Gestellte Aufgabe :: Schreibe den Auszug über Prokrastination von „Zunächst ist es“ bis „Positives bringen würden.“ neu und setze dabei „Gratifikationen“ anstelle von „Belohnungen“ ein.

Zunächst ist es wichtig eine Reflexion über das eigene Verhalten und die möglichen Gründe anzustellen. Das ist der Beginn hin zu einer positiven Veränderung. Denn den Betroffenen sind die Nachteile oftmals durchaus bewusst.
Warum zögern sie dennoch?
- Analytisches Denken ist mühsam und langsam; es verlangt viel Energie, um im Alltag ständig alle Informationen zu verarbeiten und gut durchdachte Entscheidungen zu treffen.
- Psychologische Studien zeigen: momentane Gefühle und Intuitionen beeinflussen die Urteile und Entscheidungen der Menschen. Sie interessieren sich mehr für sofortige Belohnungen und Bestrafungen als für in der Ferne liegende Konsequenzen: „Delay-Discounting“ ist der Kern der Prokrastination.
- Wir zögern, wenn wir Aufgaben erledigen sollen, die in der Gegenwart negative Emotionen auslösen, auch wenn sie uns auf lange Sicht Positives bringen würden.
- Prokrastination ist also eine Strategie, um eine Vielzahl von aversiven Emotionen kurzfristig zu regulieren.
Besonders relevant ist die Angst vor dem Versagen
- Scheitern ist ein obligatorischer Bestandteil jeder Tätigkeit, Misserfolge bieten aber große Lernmöglichkeit, wenn man sich Zeit für Reflexion nimmt. Dennoch rufen Aussicht auf Misserfolg Furcht und Abneigung hervor - diese Angst behindert.
- Schlimmer noch wird das Versagen bei dieser Aufgabe als Versagen insgesamt gesehen: die Betroffenen gehen davon aus, dass ihre Leistung ein direktes Spiegelbild ihrer Kompetenz ist und dass ihre Kompetenz bestimmt, wie wertvoll sie als Individuum sind.

Unbearbeitete Einträge ::
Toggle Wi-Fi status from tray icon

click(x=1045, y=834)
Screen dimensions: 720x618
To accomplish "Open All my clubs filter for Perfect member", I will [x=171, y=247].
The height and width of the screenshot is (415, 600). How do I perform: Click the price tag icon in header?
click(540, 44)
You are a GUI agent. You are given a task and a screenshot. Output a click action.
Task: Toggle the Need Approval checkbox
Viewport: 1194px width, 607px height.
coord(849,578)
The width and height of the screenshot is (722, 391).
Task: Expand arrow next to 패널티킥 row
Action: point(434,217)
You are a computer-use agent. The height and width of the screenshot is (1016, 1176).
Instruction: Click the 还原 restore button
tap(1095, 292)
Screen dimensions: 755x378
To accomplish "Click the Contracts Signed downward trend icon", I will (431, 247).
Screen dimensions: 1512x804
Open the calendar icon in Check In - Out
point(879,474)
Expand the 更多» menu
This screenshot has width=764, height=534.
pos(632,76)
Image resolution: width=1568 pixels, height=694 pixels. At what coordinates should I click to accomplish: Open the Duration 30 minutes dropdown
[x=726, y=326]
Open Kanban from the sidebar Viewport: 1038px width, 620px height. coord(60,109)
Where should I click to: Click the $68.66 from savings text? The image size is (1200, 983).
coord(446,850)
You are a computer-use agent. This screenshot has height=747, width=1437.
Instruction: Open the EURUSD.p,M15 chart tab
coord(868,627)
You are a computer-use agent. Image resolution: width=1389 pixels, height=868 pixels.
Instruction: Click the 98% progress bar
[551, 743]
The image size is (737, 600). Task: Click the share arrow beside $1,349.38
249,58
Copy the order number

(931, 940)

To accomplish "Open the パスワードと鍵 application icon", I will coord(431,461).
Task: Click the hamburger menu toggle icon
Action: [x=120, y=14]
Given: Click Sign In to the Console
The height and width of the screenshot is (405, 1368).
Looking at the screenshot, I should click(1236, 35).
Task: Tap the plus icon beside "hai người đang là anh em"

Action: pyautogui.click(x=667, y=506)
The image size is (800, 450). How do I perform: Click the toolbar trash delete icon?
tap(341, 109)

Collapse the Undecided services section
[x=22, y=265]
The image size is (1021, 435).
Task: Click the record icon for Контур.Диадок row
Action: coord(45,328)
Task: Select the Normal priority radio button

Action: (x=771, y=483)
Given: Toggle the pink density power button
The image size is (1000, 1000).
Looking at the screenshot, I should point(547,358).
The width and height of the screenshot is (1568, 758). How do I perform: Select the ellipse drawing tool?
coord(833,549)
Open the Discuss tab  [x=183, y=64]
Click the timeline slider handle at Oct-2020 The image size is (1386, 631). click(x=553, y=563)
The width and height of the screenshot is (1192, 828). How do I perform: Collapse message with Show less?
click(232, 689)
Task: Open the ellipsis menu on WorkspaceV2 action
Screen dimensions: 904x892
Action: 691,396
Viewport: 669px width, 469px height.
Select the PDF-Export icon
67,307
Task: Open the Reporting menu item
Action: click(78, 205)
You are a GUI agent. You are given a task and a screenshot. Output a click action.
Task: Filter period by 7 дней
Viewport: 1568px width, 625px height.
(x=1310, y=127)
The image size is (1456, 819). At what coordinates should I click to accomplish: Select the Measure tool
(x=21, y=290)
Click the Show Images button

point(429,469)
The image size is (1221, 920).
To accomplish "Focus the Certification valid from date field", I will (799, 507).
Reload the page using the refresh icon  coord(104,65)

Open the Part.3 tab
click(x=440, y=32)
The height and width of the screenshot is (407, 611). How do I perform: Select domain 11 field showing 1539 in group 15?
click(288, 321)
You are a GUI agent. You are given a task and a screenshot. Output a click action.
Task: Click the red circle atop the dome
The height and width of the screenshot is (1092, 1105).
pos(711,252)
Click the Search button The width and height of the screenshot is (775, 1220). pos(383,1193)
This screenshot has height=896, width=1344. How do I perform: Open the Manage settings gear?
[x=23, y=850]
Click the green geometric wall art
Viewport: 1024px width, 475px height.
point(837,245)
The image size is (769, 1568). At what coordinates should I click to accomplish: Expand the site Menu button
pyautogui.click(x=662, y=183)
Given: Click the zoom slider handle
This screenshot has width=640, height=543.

Vollständige Ausgabe ::
Zunächst ist es wichtig eine Reflexion über das eigene Verhalten und die möglichen Gründe anzustellen. Das ist der Beginn hin zu einer positiven Veränderung. Denn den Betroffenen sind die Nachteile oftmals durchaus bewusst.
Warum zögern sie dennoch?
- Analytisches Denken ist mühsam und langsam; es verlangt viel Energie, um im Alltag ständig alle Informationen zu verarbeiten und gut durchdachte Entscheidungen zu treffen.
- Psychologische Studien zeigen: momentane Gefühle und Intuitionen beeinflussen die Urteile und Entscheidungen der Menschen. Sie interessieren sich mehr für sofortige Gratifikationen und Bestrafungen als für in der Ferne liegende Konsequenzen: „Delay-Discounting“ ist der Kern der Prokrastination.
- Wir zögern, wenn wir Aufgaben erledigen sollen, die in der Gegenwart negative Emotionen auslösen, auch wenn sie uns auf lange Sicht Positives bringen würden.